* **SELECTED TEXT**
•••

C1 stated that during the interviews, the panel rated the applicants separately. C1 stated that following the interviews, the panel agreed that S1 and S2 were best qualified for the subject positions because "they were the most competitive in the interview process and the scenario." Specifically, C1 stated that the applicants were asked the same performance-based questions and S1 and S2's answers in the questions for the interviewer were very clear, very concise, very responsive to the questions, gave us good examples ..."
C1 stated that during her interview, Complainant did "not too well." Specifically, C1 stated that Complainant's answers "were not clear. They were not responsive at times to what we were looking for, what the questions dealt with." C1 stated that during Complainant's interview, "there were tears, yes. She was - - she was kind of pleading for the job, begging for the job." C1 stated that during the relevant time, she was never asked to downgrade or lower Complainant's score so she would be less competitive. Furthermore, C1 stated that SO never made comments to her about Complainant.
The other panelist (P1), an Assistant Veteran Service Center Manager, testified that Complainant was ranked fourth of the seven applicants. P1 stated that after a review of the applicants' application packages and their interview, she recommended that S1 and S2 be selected for the subject positions "based on the combined application, interview, and scenario scores, they ranked up on the top." P1 stated that Complainant did "very poorly" during her interview. Specifically, P1 stated that Complainant "does not answer the call of the questions. There's crying involved sometimes; and in this one, I believe there was some crying in there. She begs for the job at the interview and states that she should have it because she's been there longer than anybody."
Regarding claim 2, SO testified that he played a different role in the June interview compared to the April interview. Specifically, SO stated that he scored the applicants during their interviews and conferred with the panelists. SO stated that following his meeting with the panelists, he chose two selectees (S3 and S4) because they were best qualified. Specifically, SO stated that based on their matrix, S3 and S4 "scored fairly well and they did well. They were both very articulate. They answer the call of the question quite well. They were very responsive. They were concise. They didn't ramble. They just exhibited a lot of things in their communications at the interview stage that would - - that we're very impressed with."
SO stated that Complainant did not do well during her interview. Specifically, SO stated that during the course of the interview, Complainant "brought up personal issues about difficulty of her raising her sons and it was - - it was unfortunate. She cried and I don't know how to best say this, but she basically pleaded for the job. And that's not really what we would be looking for in - - in this type of an interview setting."

•••

* **SOURCE DATA**
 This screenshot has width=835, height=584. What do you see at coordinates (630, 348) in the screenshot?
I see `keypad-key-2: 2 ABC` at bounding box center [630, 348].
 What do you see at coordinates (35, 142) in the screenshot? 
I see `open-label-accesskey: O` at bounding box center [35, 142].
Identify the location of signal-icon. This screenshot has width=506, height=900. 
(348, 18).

•••

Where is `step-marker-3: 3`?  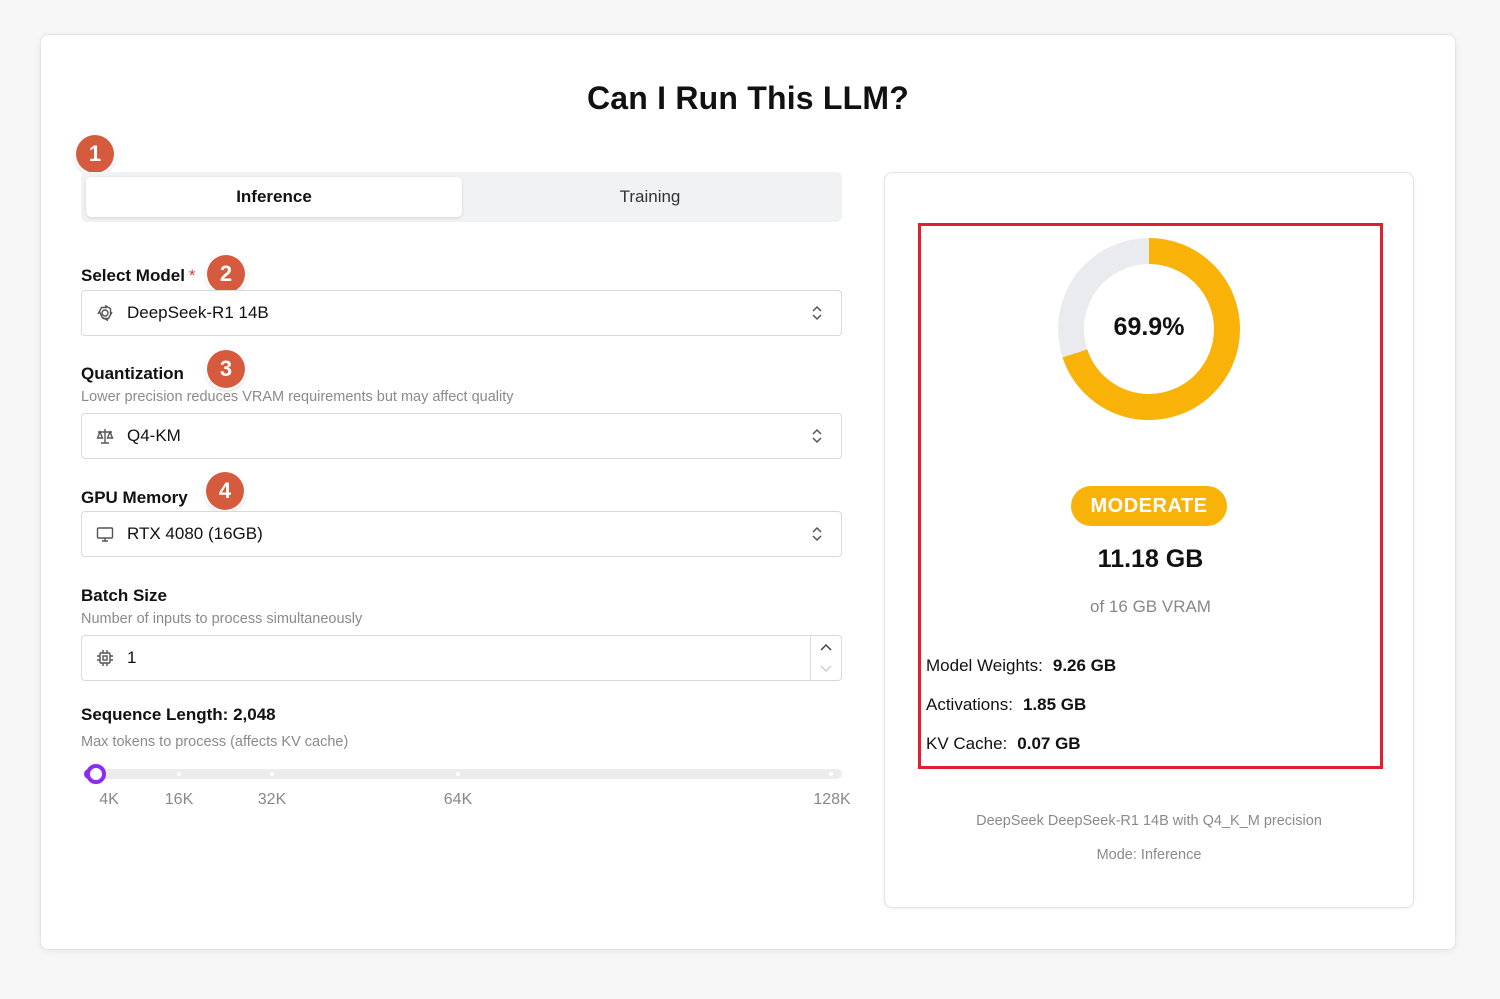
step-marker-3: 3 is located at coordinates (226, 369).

•••

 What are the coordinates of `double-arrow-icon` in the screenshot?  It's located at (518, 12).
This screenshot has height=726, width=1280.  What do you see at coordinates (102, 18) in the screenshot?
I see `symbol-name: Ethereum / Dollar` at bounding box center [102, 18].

•••

* **TASKS**
1. Copy the rows starting at the line that contains "What are the" and ending at the line that contains "center [102, 18].", both lines included, with no changes.
2. Continue the interview testimony from where it stops.

* **ANSWERS TO THE EXERCISES**
1.
 What are the coordinates of `double-arrow-icon` in the screenshot?  It's located at (518, 12).
This screenshot has height=726, width=1280.  What do you see at coordinates (102, 18) in the screenshot?
I see `symbol-name: Ethereum / Dollar` at bounding box center [102, 18].

2.
C1 stated that Complainant did not do very well during her interview. Complainant's responses during the second interview was very similar to the first interview. Specifically, C1 stated that "there was a lot of non-response to questions and . . . this time, the last question that I remember it clearly. I don't remember what the question was but she just started crying really hard and it was completely off topic and it was something that you don't forget." C1 stated that S3 and S4's responses to the questions "were much more thorough and they pertain to the questions asked. The responses were directed toward what we were asking and looking for whereas a lot of questions and [Complainant's] responses here were not."
Furthermore, C1 stated that near to the end of her interview, Complainant started crying because "it was in response to the last question after she finished when she was talking at the last question and she started talking about her children and that they didn't love her and that she wasn't a good mother and she was crying."
The other panelist (P2), a Management and Program Analyst, stated that she felt that S3 came to the interview well prepared and "she articulated herself very well. She responded fully to all of the questions, providing an answer for all of the questions. As far as her written scenario, both [S3] and [S4's] response to the written scenario was almost by the book, you could almost take what they wrote and put it into a rating decision. They provided a good amount of reason to base - - to support the decision that they made in response to the written scenario." P2 acknowledged that S4's interview was not as good as S3's interview "but she did give some good examples on some responses to the interview questions and she was very thorough in her response as well." P2 further stated that S3 and S4 "were related to characteristics that we are looking for in a rating specialist. You know, strong communication, ability to handle difficult tasks, then multiple tasks, ability to handle complex situations."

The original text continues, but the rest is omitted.